I just sat there on the low table, feeling a bit awkward. I had teaching later on in the day which meant I could escape for a bit, but when there are no patients, there’s not a huge amount you can do.
Lunch arrived, and I hobbled off the ward to grab something before teaching. I wasn’t in the best of moods – pain and nothing to distract me from it. Plus these crutches were doing my head in, getting in the way, slowing me down, making everyone look terrified every time they spot scrubs using them.
I tuned into the second of the case based discussions, which was delayed slightly and was again disrupted by bad signal. I remembered I would be at the “big hospital” in a few weeks, and I know the signal there is extremely poor. I remember being in second year and getting a flurry of notifications every time I passed a good spot.
I sound like a complete grump!
I headed back to the ward after to be met with no patients again. I was deciding if to leave or not as I needed to go and get petrol when they decided to grab some surgical patients from the very busy A&E. I immediately jumped into Med student mode and got to take a very interesting history off someone with jaundice. I came up with my differentials and wrote everything down, and waited again.
and that was it.
Some days in Med school are going to be amazing, others, well others will end with you hobbling out of the hospital after 6 hours only having done one history and one examination.
In the evening, the wilderness society had their ticket release for the weekend trip. These are hugely popular and even though I tried, I didn’t get a ticket. They sold out in under a second – more popular than Glastonbury !!
I was meant to be going in to do the post take ward round today. However, after only clarking one patient the entire day before, it wasn’t going to be useful as I would be touring a load of patients I hadn’t seen before.
It might be being a bit cocky, but as I go through the course, I am learning what sessions are useful and what are not. I like Warwick in the fact that attendance is hardly monitored. They trust us enough to know what works for us and what doesn’t. We are expected to show up for formal teaching, but not the wards.
However, you can tell at finals and OSCE’s who exactly has been in and who hasn’t. I generally do go in, and I am already trying to find other stuff to do in Psych block, but I have learnt to recognize when things aren’t going to be useful. Instead, I stay at home and do book work, so the morning isn’t wasted wandering around a ward round where I have no idea who the patients are.
I was meant to be in for a clinic in the morning, but the consultant never replied as to where or when I had to meet them. So, I used the morning to do some work at home and catch up on the huge laundry pile staring me in the face.
We did have teaching in the afternoon about anaesthetics and pre-op meetings. This was useful as we don’t get taught an awful lot about anaesthetics, but we do get tested on it. We went through what happens in a pre-op meeting, what you have to look for and how to recognize a high risk patient.

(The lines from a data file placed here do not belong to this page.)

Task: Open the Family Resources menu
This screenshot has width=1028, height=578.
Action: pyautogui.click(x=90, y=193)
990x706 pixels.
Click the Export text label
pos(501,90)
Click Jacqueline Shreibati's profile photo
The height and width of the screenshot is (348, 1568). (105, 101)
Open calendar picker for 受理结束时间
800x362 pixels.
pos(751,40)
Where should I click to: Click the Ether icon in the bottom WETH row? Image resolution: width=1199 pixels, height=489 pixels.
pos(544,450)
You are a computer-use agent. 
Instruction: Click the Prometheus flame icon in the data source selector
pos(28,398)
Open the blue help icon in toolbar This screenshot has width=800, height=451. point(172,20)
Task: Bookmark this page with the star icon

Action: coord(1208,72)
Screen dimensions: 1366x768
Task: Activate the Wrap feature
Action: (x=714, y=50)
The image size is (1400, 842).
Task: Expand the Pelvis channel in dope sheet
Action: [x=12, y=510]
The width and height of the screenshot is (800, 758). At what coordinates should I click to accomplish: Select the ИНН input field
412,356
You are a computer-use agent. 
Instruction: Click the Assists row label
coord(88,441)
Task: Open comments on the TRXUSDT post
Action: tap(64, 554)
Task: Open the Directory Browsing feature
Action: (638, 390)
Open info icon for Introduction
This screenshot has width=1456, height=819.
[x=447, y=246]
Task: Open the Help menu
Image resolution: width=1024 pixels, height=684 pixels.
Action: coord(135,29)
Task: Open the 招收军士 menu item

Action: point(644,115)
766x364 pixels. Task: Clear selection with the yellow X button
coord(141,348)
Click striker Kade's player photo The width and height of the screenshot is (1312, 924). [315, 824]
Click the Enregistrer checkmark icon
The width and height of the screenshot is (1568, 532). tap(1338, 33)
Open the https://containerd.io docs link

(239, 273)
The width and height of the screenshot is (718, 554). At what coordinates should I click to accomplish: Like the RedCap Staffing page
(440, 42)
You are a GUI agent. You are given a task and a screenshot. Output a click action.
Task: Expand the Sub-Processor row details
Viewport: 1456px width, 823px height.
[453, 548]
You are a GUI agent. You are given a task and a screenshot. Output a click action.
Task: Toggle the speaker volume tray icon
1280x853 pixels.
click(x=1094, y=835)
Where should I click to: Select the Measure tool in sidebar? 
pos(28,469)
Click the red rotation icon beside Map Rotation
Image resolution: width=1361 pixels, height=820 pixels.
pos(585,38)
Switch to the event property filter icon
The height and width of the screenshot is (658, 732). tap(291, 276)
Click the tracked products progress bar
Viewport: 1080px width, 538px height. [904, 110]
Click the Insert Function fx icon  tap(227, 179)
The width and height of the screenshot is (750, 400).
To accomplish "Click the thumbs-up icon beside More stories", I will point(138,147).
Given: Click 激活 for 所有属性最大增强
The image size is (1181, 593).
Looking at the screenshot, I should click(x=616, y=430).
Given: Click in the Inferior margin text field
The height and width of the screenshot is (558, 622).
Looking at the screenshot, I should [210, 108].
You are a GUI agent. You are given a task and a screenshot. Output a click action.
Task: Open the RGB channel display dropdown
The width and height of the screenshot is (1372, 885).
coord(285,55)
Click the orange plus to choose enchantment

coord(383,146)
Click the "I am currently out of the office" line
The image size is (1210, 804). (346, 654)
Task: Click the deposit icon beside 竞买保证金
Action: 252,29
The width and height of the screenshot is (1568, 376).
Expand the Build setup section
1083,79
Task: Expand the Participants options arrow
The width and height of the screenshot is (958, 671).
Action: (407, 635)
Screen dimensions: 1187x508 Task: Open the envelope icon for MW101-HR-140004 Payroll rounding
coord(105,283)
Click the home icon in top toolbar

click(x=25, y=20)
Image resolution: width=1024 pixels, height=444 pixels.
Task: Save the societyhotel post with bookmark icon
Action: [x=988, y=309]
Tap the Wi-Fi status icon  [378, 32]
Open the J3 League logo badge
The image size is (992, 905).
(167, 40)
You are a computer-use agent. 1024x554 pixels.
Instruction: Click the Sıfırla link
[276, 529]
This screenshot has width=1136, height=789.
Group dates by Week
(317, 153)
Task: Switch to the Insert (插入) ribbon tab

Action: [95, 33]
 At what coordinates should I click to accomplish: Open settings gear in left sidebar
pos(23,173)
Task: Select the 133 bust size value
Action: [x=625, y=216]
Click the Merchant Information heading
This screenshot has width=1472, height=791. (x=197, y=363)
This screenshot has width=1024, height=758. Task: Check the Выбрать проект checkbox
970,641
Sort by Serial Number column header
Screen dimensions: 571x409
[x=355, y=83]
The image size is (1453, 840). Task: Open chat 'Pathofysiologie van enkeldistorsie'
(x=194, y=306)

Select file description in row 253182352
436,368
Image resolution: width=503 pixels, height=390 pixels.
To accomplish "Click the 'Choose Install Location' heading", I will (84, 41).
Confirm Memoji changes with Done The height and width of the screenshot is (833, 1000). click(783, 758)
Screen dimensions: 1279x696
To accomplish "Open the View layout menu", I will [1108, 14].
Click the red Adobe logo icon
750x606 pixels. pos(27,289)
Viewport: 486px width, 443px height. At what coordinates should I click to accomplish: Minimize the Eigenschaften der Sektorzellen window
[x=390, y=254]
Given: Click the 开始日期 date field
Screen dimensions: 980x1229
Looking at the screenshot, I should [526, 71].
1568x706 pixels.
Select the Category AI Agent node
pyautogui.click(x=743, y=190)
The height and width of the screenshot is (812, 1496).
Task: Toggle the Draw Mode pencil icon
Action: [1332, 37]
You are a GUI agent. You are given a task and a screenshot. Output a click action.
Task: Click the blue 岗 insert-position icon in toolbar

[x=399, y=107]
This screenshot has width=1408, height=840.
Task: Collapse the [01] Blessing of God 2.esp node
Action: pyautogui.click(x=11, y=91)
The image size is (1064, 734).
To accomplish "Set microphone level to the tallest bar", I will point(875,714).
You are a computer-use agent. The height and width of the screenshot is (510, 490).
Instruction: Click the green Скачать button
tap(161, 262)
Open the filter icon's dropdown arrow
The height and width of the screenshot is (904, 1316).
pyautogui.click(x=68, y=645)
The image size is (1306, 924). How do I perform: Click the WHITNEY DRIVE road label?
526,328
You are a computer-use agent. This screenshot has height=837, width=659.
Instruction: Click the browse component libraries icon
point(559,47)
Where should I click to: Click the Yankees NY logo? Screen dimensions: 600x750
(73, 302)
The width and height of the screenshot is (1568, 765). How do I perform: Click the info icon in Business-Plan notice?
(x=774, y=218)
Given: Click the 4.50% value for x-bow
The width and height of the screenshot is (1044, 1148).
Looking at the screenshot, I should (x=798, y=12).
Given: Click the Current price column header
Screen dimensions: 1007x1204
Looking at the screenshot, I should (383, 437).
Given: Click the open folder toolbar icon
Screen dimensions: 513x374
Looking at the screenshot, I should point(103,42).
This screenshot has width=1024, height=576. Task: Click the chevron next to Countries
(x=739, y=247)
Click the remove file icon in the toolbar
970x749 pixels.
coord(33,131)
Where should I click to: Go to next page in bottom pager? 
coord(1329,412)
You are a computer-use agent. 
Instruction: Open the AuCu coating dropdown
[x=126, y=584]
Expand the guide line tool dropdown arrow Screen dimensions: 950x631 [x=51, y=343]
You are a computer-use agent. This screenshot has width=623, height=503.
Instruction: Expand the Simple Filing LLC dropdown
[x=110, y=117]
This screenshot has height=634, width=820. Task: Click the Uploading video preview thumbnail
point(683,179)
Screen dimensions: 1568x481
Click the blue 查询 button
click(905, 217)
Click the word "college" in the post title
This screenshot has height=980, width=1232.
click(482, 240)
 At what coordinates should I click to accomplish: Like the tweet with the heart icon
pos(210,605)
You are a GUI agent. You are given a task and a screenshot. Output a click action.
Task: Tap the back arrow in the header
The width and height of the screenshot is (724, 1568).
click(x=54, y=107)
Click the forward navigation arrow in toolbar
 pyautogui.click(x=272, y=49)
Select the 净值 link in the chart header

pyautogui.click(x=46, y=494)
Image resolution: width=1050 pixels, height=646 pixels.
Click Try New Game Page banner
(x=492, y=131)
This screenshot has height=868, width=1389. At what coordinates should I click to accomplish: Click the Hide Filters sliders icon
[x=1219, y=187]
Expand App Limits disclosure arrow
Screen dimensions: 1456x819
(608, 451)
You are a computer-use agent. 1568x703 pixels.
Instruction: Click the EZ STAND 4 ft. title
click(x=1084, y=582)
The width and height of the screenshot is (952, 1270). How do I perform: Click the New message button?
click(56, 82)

We then got set homework… I can’t remember the last time I got set homework. I got set to do post-op confusion, I was in a bad mood (honestly I don’t know what is wrong with me) and managed to find a BEAUTIFUL leaflet from the royal college of anaesthetists on my exact topic – Thank you RCoA !
We had to present them the next day, but I hate PowerPoint with every fibre of my being, so I just made a small round up poster instead.
We had the second half of our peri-op teaching in the morning presenting back our homework and learning about anesthetics and managing post-op complication such as over/under working colostomies and bowel obstruction. I have become very familiar with bowels over this block.
In the afternoon, we had our penultimate SIM session. I got to lead a session where the person was bleeding out from a burst aorta. Lucky for me, I got the only session where the SIM dies at the end.
I wasn’t too affected. I wish I had picked up the source of the bleeding earlier and managed my fluids better, but the scenario was always going to result in the patient death.
I always get the happy cases don’t I? 😀
On the Friday, we had a workshop covering prescribing. This is slowly becoming a bigger part of the curriculum now, as our PSA exam is one we have to sit in our final year.
It was mainly things we had covered before, but we also got taught how to prescribe controlled drugs such as morphine. These are the drugs which are kept in a locked cupboard and are normally the source of all key finding on the wards.
After we had a session on surgical urology which involved some very painful looking pictures, but I actually really enjoyed it and learnt a lot.
We then had another online tutorial (which gave me a chance to get back to grab my tablets from the pharmacy and some lunch) on endocrine, which I hate with a passion. I can never remember what is hyper/hypo thyroid, what is steroid related etc.
I think it’s safe to assume I will never be an endocrinologist. However, it was useful, and I just need to keep at it to make sure I have all stations covered for finals.